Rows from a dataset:
————

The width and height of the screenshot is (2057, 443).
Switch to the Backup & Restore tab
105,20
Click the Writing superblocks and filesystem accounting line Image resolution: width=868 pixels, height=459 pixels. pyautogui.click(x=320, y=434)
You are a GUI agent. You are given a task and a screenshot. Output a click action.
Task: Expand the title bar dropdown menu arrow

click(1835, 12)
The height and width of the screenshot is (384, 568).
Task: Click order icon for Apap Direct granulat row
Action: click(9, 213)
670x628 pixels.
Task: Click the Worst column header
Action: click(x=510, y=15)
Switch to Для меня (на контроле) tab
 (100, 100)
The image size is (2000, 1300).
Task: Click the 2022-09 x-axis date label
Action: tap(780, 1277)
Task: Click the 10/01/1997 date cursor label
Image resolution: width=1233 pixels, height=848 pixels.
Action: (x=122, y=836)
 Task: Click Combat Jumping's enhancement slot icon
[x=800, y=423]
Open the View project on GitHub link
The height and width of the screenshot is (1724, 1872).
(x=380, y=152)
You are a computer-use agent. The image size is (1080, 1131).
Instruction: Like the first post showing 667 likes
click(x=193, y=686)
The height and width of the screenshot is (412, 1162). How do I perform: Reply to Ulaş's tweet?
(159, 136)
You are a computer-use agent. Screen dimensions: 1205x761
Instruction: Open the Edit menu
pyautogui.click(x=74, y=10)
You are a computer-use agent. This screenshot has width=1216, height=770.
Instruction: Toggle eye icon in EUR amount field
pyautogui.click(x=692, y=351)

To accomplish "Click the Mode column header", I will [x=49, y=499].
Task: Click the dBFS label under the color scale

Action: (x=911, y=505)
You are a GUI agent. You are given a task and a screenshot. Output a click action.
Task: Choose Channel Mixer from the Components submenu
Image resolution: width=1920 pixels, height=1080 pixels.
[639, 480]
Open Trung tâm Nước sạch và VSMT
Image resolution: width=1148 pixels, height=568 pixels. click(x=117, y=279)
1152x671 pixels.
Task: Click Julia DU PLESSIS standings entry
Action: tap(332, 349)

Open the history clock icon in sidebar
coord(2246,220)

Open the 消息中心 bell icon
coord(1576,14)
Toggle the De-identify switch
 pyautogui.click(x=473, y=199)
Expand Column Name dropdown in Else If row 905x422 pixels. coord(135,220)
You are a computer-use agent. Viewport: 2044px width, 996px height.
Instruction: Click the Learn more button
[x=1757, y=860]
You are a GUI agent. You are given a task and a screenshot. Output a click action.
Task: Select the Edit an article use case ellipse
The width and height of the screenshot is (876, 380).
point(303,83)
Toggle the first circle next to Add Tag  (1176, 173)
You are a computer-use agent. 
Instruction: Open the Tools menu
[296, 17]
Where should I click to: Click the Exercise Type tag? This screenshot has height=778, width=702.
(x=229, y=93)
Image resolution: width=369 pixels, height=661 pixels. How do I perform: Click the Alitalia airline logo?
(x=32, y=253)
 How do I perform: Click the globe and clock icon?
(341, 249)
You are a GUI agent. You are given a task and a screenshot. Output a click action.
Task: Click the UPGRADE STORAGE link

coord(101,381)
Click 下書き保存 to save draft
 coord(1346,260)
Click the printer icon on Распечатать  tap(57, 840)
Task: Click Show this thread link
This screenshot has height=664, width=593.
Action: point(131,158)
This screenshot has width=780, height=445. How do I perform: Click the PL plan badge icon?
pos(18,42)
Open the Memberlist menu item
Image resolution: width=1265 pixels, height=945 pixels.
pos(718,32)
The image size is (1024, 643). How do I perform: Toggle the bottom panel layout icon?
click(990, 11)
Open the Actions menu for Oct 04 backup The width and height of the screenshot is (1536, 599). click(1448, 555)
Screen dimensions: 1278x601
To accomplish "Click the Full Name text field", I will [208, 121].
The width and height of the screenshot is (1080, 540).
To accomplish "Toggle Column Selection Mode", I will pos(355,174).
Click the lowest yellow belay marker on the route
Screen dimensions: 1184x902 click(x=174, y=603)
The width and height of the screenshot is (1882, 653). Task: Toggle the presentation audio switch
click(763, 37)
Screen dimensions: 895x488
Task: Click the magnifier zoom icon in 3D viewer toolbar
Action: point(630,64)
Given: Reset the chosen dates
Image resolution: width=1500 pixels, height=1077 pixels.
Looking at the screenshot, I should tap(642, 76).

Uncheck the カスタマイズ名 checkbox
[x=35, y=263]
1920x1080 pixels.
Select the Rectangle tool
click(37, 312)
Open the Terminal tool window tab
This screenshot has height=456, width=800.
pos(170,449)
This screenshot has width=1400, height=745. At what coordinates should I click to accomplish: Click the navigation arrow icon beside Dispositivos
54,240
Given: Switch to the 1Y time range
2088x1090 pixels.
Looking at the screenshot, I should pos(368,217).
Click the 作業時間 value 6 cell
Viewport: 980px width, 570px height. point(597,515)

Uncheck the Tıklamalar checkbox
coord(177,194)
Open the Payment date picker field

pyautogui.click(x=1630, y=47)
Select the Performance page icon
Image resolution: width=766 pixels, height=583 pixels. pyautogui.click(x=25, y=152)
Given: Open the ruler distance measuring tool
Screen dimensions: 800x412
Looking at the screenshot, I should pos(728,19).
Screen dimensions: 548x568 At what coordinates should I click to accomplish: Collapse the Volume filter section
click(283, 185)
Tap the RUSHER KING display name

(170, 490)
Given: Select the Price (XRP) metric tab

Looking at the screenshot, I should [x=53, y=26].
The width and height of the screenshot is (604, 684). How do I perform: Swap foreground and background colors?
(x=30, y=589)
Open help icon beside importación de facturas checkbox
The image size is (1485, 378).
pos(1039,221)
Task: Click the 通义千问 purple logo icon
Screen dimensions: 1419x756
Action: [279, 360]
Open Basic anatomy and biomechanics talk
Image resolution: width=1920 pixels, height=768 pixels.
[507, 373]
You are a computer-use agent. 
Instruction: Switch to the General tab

————

- WRITTEN EXERCISE: Reproduce every row above word for word, with nothing left out or changed.

- EXPECTED OUTPUT:
The width and height of the screenshot is (2057, 443).
Switch to the Backup & Restore tab
105,20
Click the Writing superblocks and filesystem accounting line Image resolution: width=868 pixels, height=459 pixels. pyautogui.click(x=320, y=434)
You are a GUI agent. You are given a task and a screenshot. Output a click action.
Task: Expand the title bar dropdown menu arrow

click(1835, 12)
The height and width of the screenshot is (384, 568).
Task: Click order icon for Apap Direct granulat row
Action: click(9, 213)
670x628 pixels.
Task: Click the Worst column header
Action: click(x=510, y=15)
Switch to Для меня (на контроле) tab
 (100, 100)
The image size is (2000, 1300).
Task: Click the 2022-09 x-axis date label
Action: tap(780, 1277)
Task: Click the 10/01/1997 date cursor label
Image resolution: width=1233 pixels, height=848 pixels.
Action: (x=122, y=836)
 Task: Click Combat Jumping's enhancement slot icon
[x=800, y=423]
Open the View project on GitHub link
The height and width of the screenshot is (1724, 1872).
(x=380, y=152)
You are a computer-use agent. The image size is (1080, 1131).
Instruction: Like the first post showing 667 likes
click(x=193, y=686)
The height and width of the screenshot is (412, 1162). How do I perform: Reply to Ulaş's tweet?
(159, 136)
You are a computer-use agent. Screen dimensions: 1205x761
Instruction: Open the Edit menu
pyautogui.click(x=74, y=10)
You are a computer-use agent. This screenshot has width=1216, height=770.
Instruction: Toggle eye icon in EUR amount field
pyautogui.click(x=692, y=351)

To accomplish "Click the Mode column header", I will [x=49, y=499].
Task: Click the dBFS label under the color scale

Action: (x=911, y=505)
You are a GUI agent. You are given a task and a screenshot. Output a click action.
Task: Choose Channel Mixer from the Components submenu
Image resolution: width=1920 pixels, height=1080 pixels.
[639, 480]
Open Trung tâm Nước sạch và VSMT
Image resolution: width=1148 pixels, height=568 pixels. click(x=117, y=279)
1152x671 pixels.
Task: Click Julia DU PLESSIS standings entry
Action: tap(332, 349)

Open the history clock icon in sidebar
coord(2246,220)

Open the 消息中心 bell icon
coord(1576,14)
Toggle the De-identify switch
 pyautogui.click(x=473, y=199)
Expand Column Name dropdown in Else If row 905x422 pixels. coord(135,220)
You are a computer-use agent. Viewport: 2044px width, 996px height.
Instruction: Click the Learn more button
[x=1757, y=860]
You are a GUI agent. You are given a task and a screenshot. Output a click action.
Task: Select the Edit an article use case ellipse
The width and height of the screenshot is (876, 380).
point(303,83)
Toggle the first circle next to Add Tag  (1176, 173)
You are a computer-use agent. 
Instruction: Open the Tools menu
[296, 17]
Where should I click to: Click the Exercise Type tag? This screenshot has height=778, width=702.
(x=229, y=93)
Image resolution: width=369 pixels, height=661 pixels. How do I perform: Click the Alitalia airline logo?
(x=32, y=253)
 How do I perform: Click the globe and clock icon?
(341, 249)
You are a GUI agent. You are given a task and a screenshot. Output a click action.
Task: Click the UPGRADE STORAGE link

coord(101,381)
Click 下書き保存 to save draft
 coord(1346,260)
Click the printer icon on Распечатать  tap(57, 840)
Task: Click Show this thread link
This screenshot has height=664, width=593.
Action: point(131,158)
This screenshot has width=780, height=445. How do I perform: Click the PL plan badge icon?
pos(18,42)
Open the Memberlist menu item
Image resolution: width=1265 pixels, height=945 pixels.
pos(718,32)
The image size is (1024, 643). How do I perform: Toggle the bottom panel layout icon?
click(990, 11)
Open the Actions menu for Oct 04 backup The width and height of the screenshot is (1536, 599). click(1448, 555)
Screen dimensions: 1278x601
To accomplish "Click the Full Name text field", I will [208, 121].
The width and height of the screenshot is (1080, 540).
To accomplish "Toggle Column Selection Mode", I will pos(355,174).
Click the lowest yellow belay marker on the route
Screen dimensions: 1184x902 click(x=174, y=603)
The width and height of the screenshot is (1882, 653). Task: Toggle the presentation audio switch
click(763, 37)
Screen dimensions: 895x488
Task: Click the magnifier zoom icon in 3D viewer toolbar
Action: point(630,64)
Given: Reset the chosen dates
Image resolution: width=1500 pixels, height=1077 pixels.
Looking at the screenshot, I should tap(642, 76).

Uncheck the カスタマイズ名 checkbox
[x=35, y=263]
1920x1080 pixels.
Select the Rectangle tool
click(37, 312)
Open the Terminal tool window tab
This screenshot has height=456, width=800.
pos(170,449)
This screenshot has width=1400, height=745. At what coordinates should I click to accomplish: Click the navigation arrow icon beside Dispositivos
54,240
Given: Switch to the 1Y time range
2088x1090 pixels.
Looking at the screenshot, I should pos(368,217).
Click the 作業時間 value 6 cell
Viewport: 980px width, 570px height. point(597,515)

Uncheck the Tıklamalar checkbox
coord(177,194)
Open the Payment date picker field

pyautogui.click(x=1630, y=47)
Select the Performance page icon
Image resolution: width=766 pixels, height=583 pixels. pyautogui.click(x=25, y=152)
Given: Open the ruler distance measuring tool
Screen dimensions: 800x412
Looking at the screenshot, I should pos(728,19).
Screen dimensions: 548x568 At what coordinates should I click to accomplish: Collapse the Volume filter section
click(283, 185)
Tap the RUSHER KING display name

(170, 490)
Given: Select the Price (XRP) metric tab

Looking at the screenshot, I should [x=53, y=26].
The width and height of the screenshot is (604, 684). How do I perform: Swap foreground and background colors?
(x=30, y=589)
Open help icon beside importación de facturas checkbox
The image size is (1485, 378).
pos(1039,221)
Task: Click the 通义千问 purple logo icon
Screen dimensions: 1419x756
Action: [279, 360]
Open Basic anatomy and biomechanics talk
Image resolution: width=1920 pixels, height=768 pixels.
[507, 373]
You are a computer-use agent. 
Instruction: Switch to the General tab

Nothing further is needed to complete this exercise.